ALS’nin en sık görülen semptomları şunlardır:
- Kas Güçsüzlüğü
- Felç
- Tükenmişlik
- Nefes almada zorluk
ALS’ye ne sebep olur?
ALS vakalarının yaklaşık yüzde 5 ila 10’u genetiktir ancak büyük çoğunluğu hiçbir zaman tanımlanamamaktadır. Şüphelenilen potansiyel nedenler arasında bir gen mutasyonu, kimyasal bir dengesizlik, düzensiz bir bağışıklık tepkisi veya sinir hücrelerinde proteinin yanlış kullanılması yer alır. Bu şüpheli nedenlerin hiçbiri henüz doğrulanmadı.
Kesin nedeni bilinmemekle birlikte, ALS için belirlenmiş birçok risk faktörü bulunmaktadır. Örneğin, erkeklerin ve 40 ile 60 yaş arasındaki hastaların bu hastalığa yakalanma olasılığı daha yüksektir.

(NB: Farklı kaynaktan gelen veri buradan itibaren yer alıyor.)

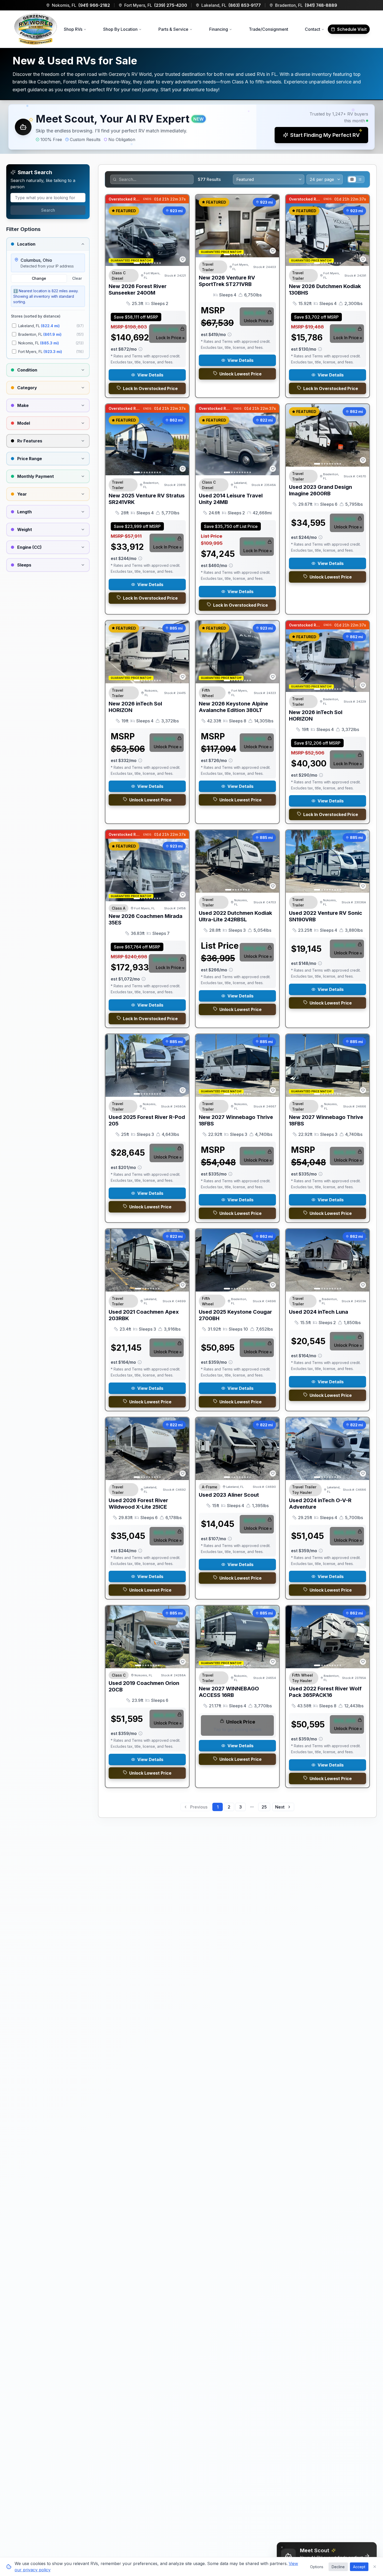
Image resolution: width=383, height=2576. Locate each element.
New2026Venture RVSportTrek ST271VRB (227, 281)
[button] (191, 127)
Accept (359, 2567)
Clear (77, 278)
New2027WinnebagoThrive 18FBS (236, 1120)
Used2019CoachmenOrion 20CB (144, 1686)
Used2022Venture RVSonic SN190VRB (325, 916)
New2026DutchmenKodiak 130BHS (325, 289)
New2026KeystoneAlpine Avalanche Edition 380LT (233, 707)
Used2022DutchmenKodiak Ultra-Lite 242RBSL (235, 916)
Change (39, 278)
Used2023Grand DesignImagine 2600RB (320, 490)
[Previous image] (112, 234)
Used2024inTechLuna (318, 1312)
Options (316, 2567)
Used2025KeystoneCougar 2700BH (235, 1315)
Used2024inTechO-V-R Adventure (320, 1503)
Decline (338, 2567)
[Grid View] (352, 179)
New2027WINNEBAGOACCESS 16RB (229, 1691)
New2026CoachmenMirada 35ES (145, 919)
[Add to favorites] (183, 259)
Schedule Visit (352, 29)
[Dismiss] (282, 2547)
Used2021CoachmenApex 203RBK (144, 1315)
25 (264, 1807)
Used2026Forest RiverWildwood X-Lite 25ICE (138, 1503)
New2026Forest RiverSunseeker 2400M (137, 289)
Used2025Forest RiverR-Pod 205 (147, 1120)
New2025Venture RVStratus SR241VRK (147, 498)
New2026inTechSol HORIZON (135, 707)
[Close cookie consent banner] (375, 2567)
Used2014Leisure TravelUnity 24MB (231, 498)
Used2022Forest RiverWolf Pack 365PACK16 (325, 1691)
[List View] (360, 179)
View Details (150, 374)
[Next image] (182, 234)
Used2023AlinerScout (229, 1495)
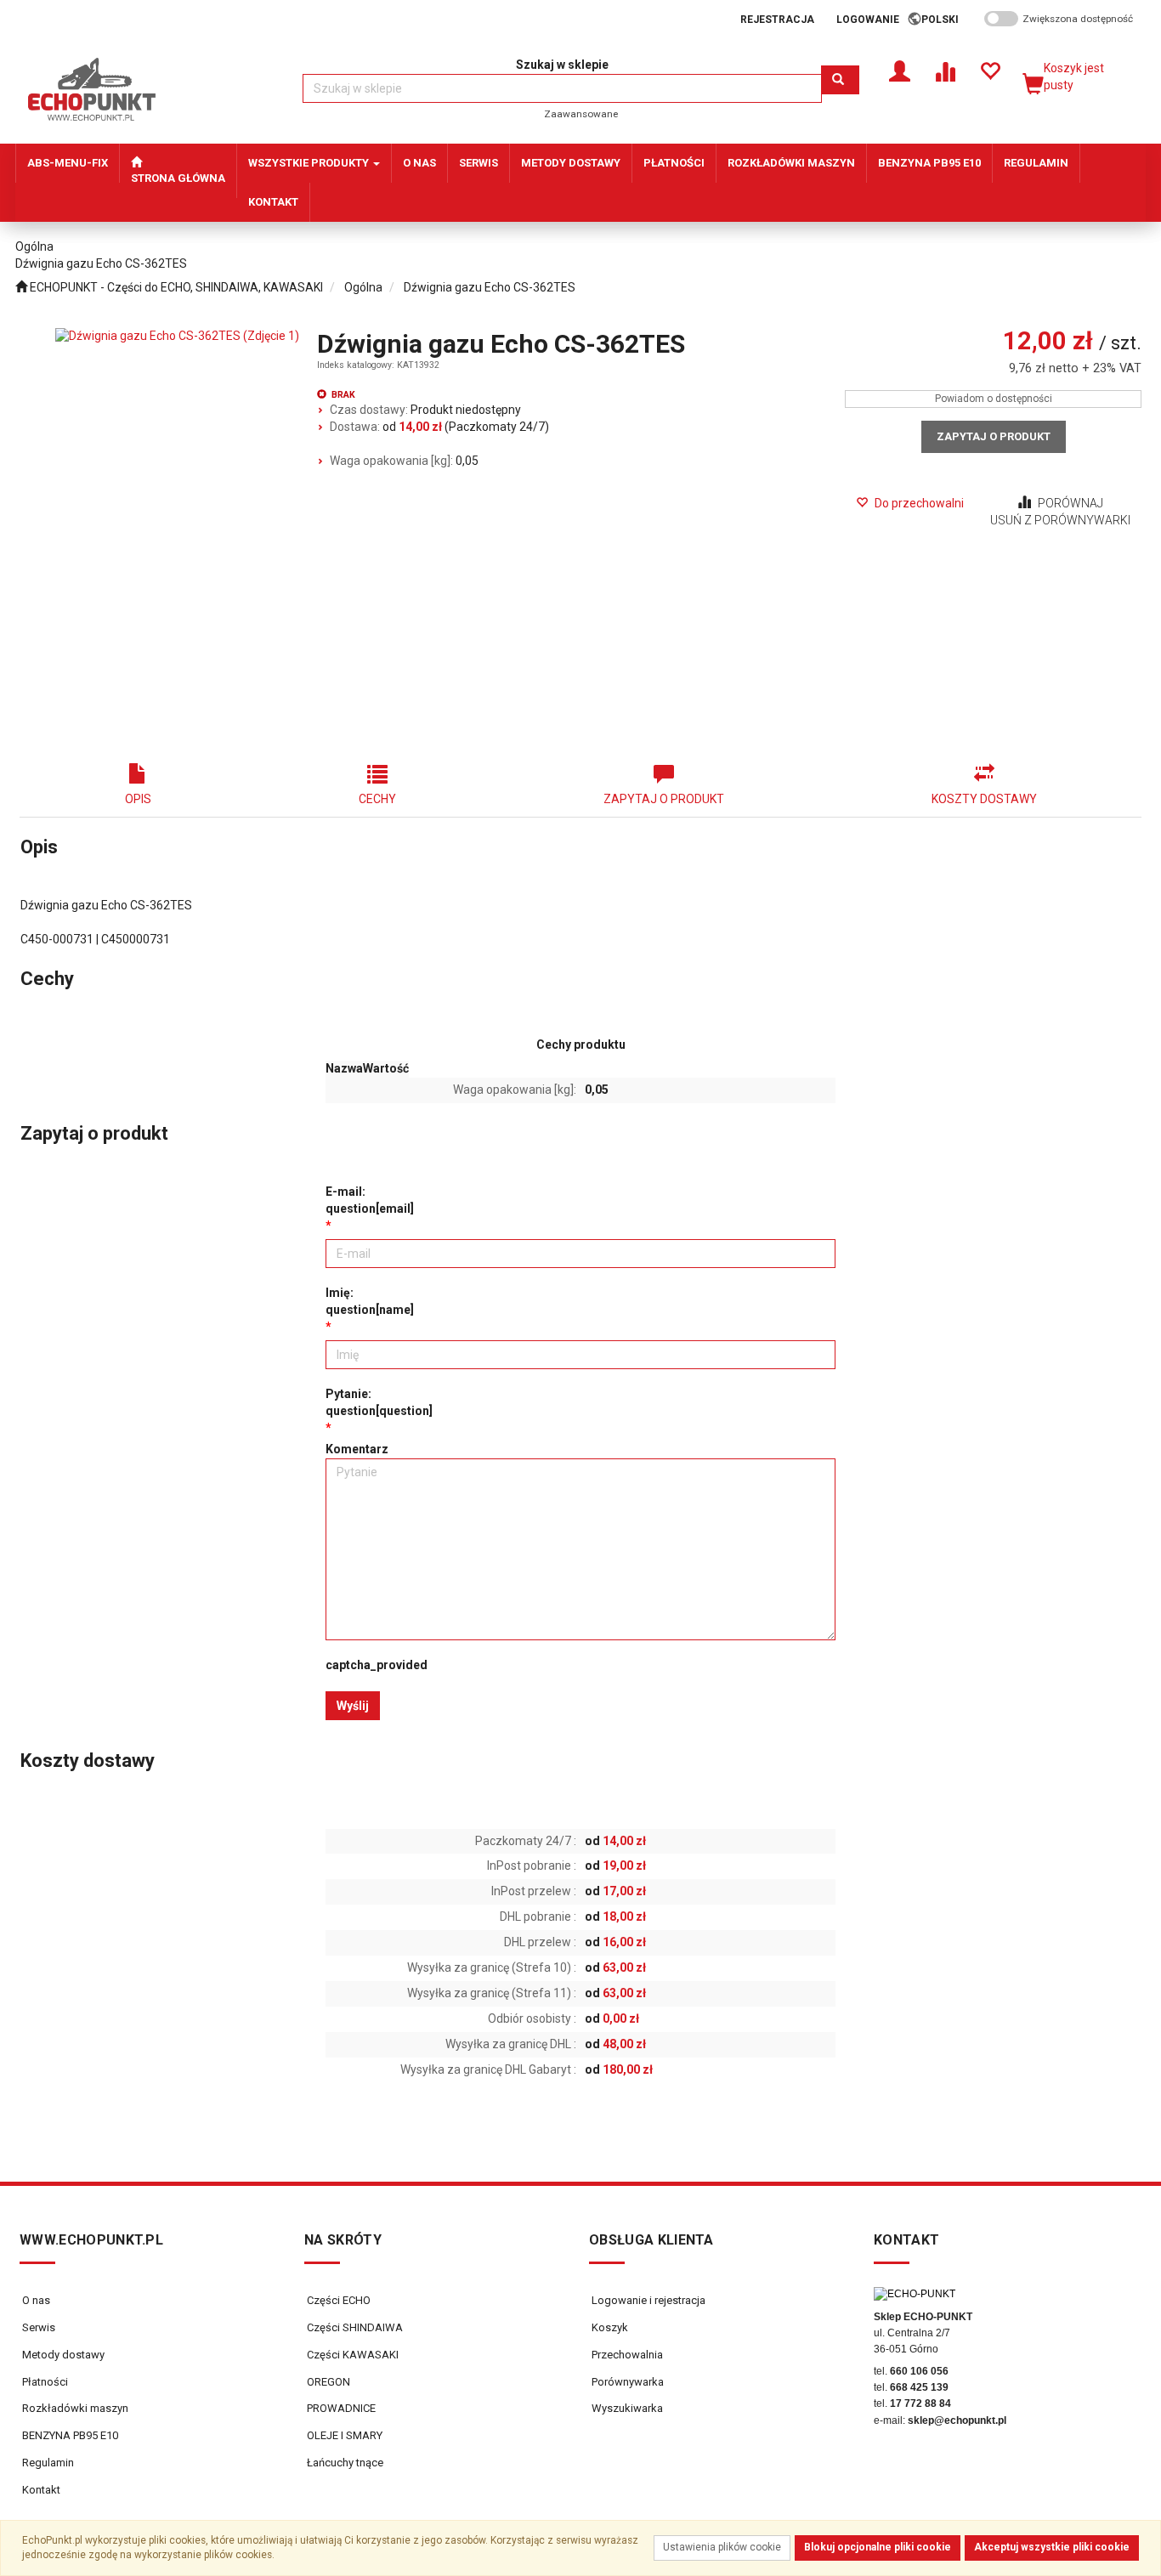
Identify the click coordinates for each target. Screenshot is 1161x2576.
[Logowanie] (899, 70)
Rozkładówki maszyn (75, 2408)
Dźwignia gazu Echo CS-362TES (489, 287)
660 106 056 (919, 2371)
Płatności (45, 2381)
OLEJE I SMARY (343, 2435)
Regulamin (48, 2462)
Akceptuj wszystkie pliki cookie (1052, 2547)
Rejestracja (777, 19)
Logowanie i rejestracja (647, 2300)
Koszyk (608, 2327)
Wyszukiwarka (626, 2408)
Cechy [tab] (377, 799)
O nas (36, 2300)
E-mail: (370, 1200)
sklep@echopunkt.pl (957, 2420)
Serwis (38, 2327)
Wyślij (353, 1706)
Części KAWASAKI (351, 2354)
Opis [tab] (138, 799)
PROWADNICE (340, 2408)
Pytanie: (379, 1402)
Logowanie (867, 19)
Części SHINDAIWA (353, 2327)
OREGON (327, 2381)
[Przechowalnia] (989, 70)
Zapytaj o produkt (994, 436)
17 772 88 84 (920, 2403)
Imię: (370, 1301)
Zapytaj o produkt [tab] (663, 799)
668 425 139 (919, 2387)
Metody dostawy (63, 2354)
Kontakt (41, 2489)
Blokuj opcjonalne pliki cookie (877, 2547)
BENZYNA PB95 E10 (70, 2435)
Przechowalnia (626, 2354)
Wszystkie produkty (309, 162)
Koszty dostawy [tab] (984, 799)
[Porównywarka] (944, 70)
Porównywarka (626, 2381)
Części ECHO (337, 2300)
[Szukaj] (840, 79)
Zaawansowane (581, 114)
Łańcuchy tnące (343, 2462)
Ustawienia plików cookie (722, 2547)
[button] (945, 19)
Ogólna (363, 287)
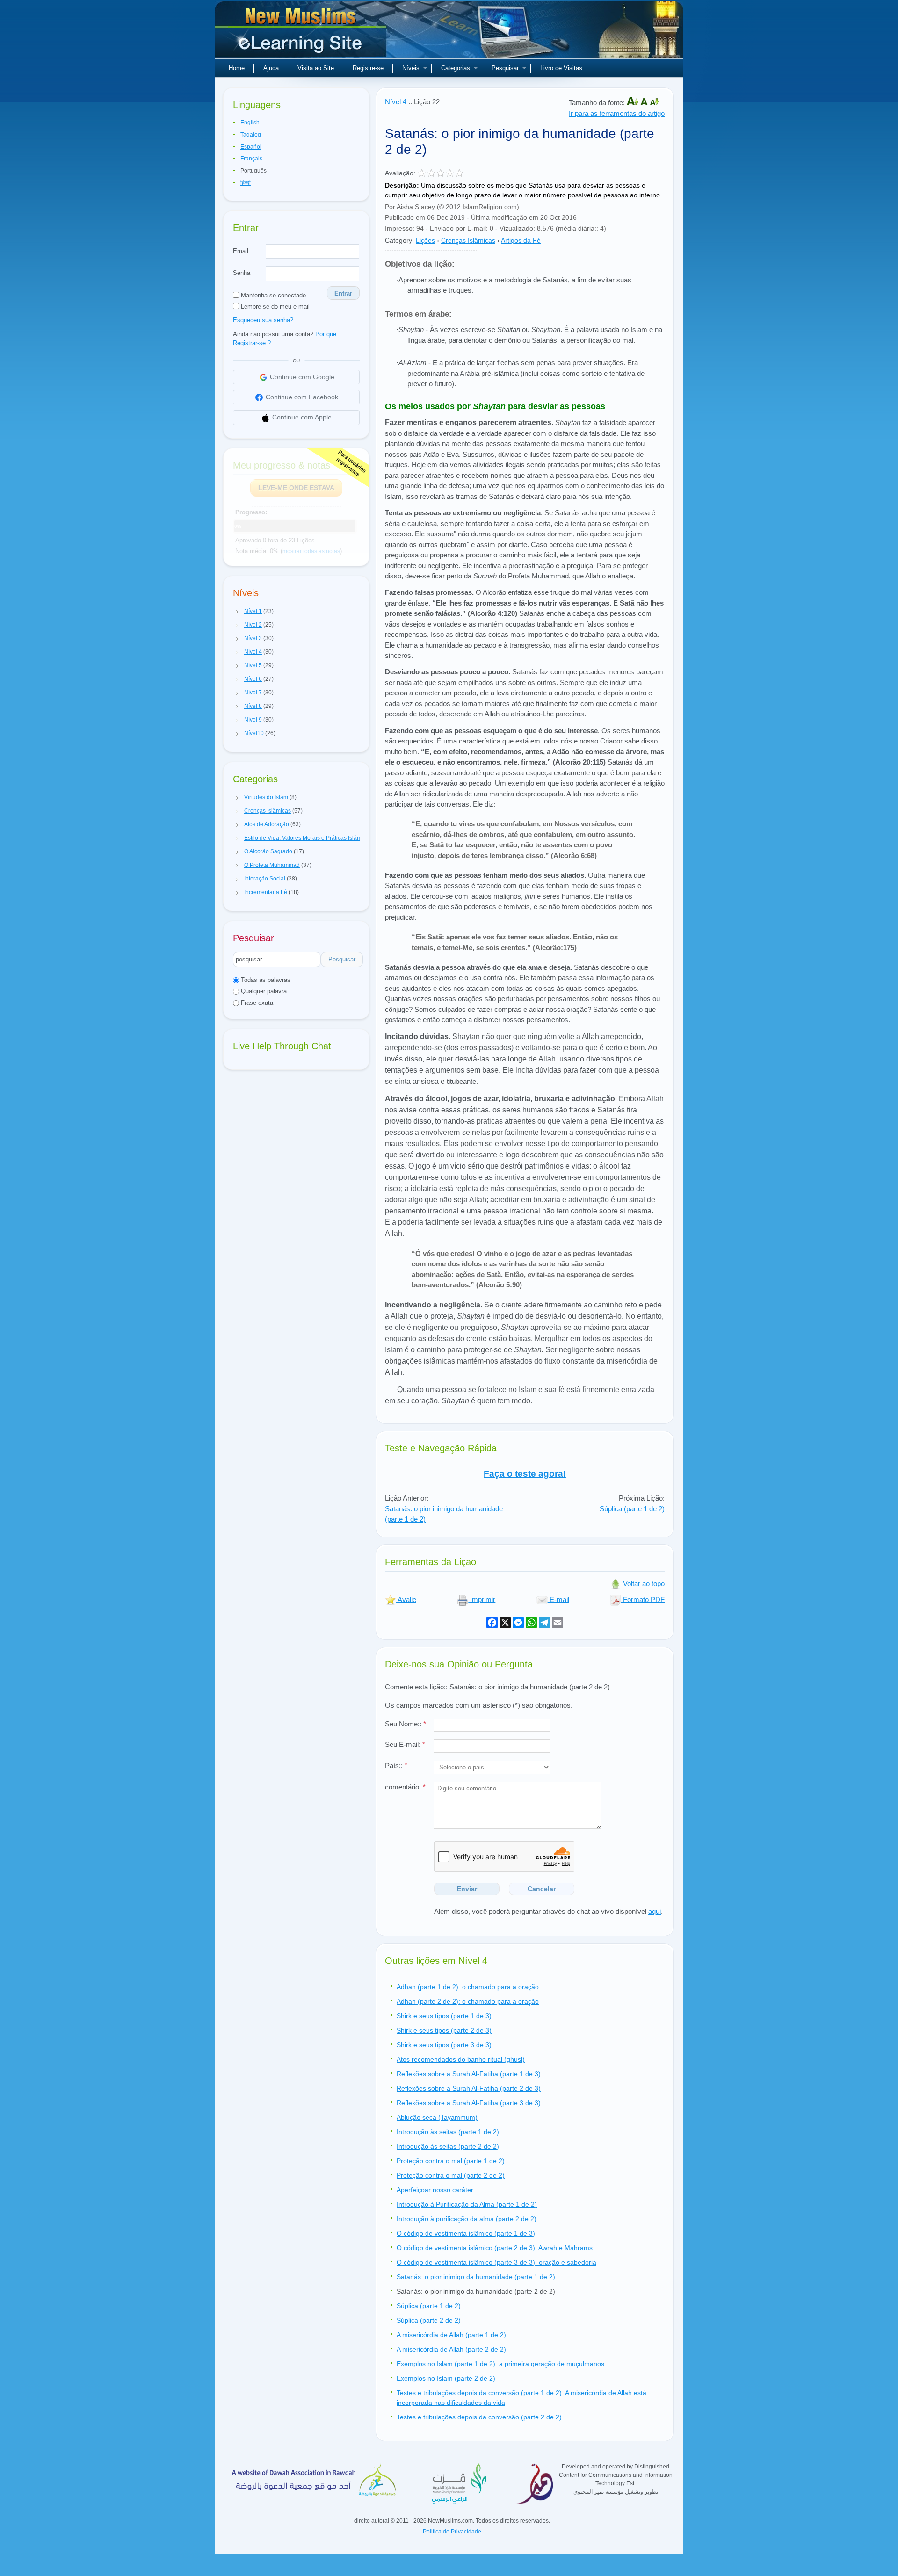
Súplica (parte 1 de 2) (632, 1509)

Bazı çalışmalar tekrarlanan kafa travmasının veya belirli kimyasallara maruz kalmanın hastanın ALS geliştirme riskini artırabileceğini öne sürüyor. Orduda görev yapmış kişiler de hastalığa yakalanma riski daha yüksektir.
ALS’nin en yaygın nedenleri şunlardır:
- Genetik
- Yaş
- Çevresel toksine maruz kalma
ALS’ye fizik tedavi
Fizik tedavi, ALS’li hastaların fiziksel engellerine uyum sağlamalarına ve daha tatmin edici yaşamlar sürmelerine yardımcı olabilir. Fizik tedavi aynı zamanda ağrının hafifletilmesine ve hareket kaybının geciktirilmesine de yardımcı olabilir. Fizyoterapistler, ALS hastalarının çevrelerini ve yaşam tarzlarını engelleriyle baş edebilecek şekilde ayarlamalarına yardımcı olmaya odaklanacak. Fizyoterapistler esnekliği artırmak ve ağrıyı azaltmak için egzersizler önerebilir ve yardımcı cihazların kullanımıyla ilgili talimatlar ve öneriler sağlayabilir.
Aerobik egzersizler, esneme ve hareket açıklığı egzersizlerinin tümü esnekliği geliştirebilir ve kas dayanıklılığını artırabilirken, çok yorucu egzersiz aslında hastanın durumunun kötüleşmesine neden olabilir. Lisanslı bir fizyoterapist, hastaların hem sağlıklı hem de güvenli bir denge bulmalarına yardımcı olabilir.